▶ SET EXERCISE
Present the lines of the items as a numbered list, from the line containing "Click the layer link chain icon" through the end of the items, omitting blank lines and leaving out the pictures.

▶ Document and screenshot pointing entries
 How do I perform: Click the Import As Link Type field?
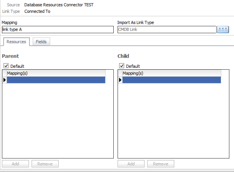click(x=166, y=29)
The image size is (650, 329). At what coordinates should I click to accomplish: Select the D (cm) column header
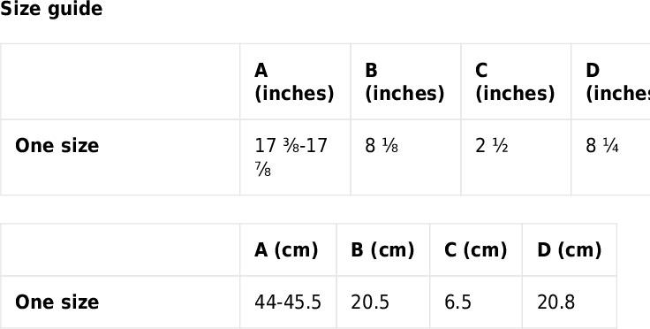click(570, 249)
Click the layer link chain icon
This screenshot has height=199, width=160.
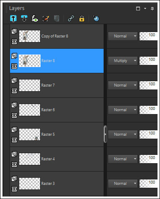[71, 18]

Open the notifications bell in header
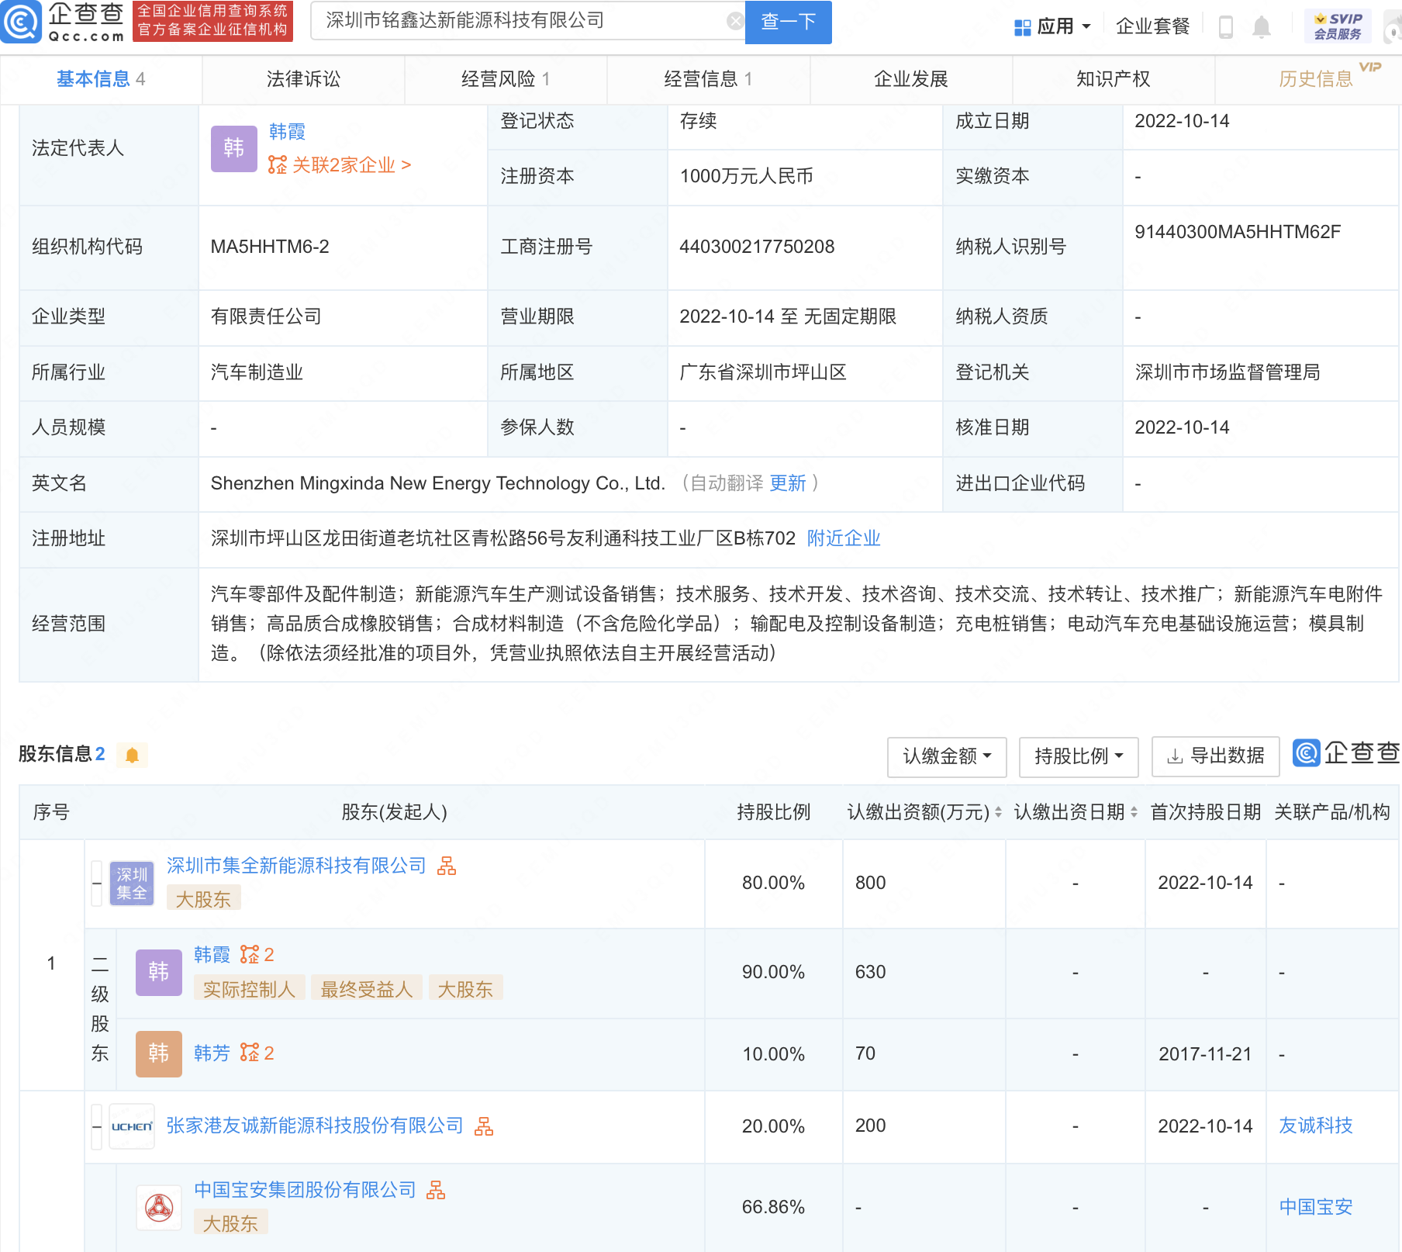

▶ FINISHED TASK
1. Click the layer link chain icon
2. This screenshot has height=199, width=160.
3. [71, 18]
4. Open the notifications bell in header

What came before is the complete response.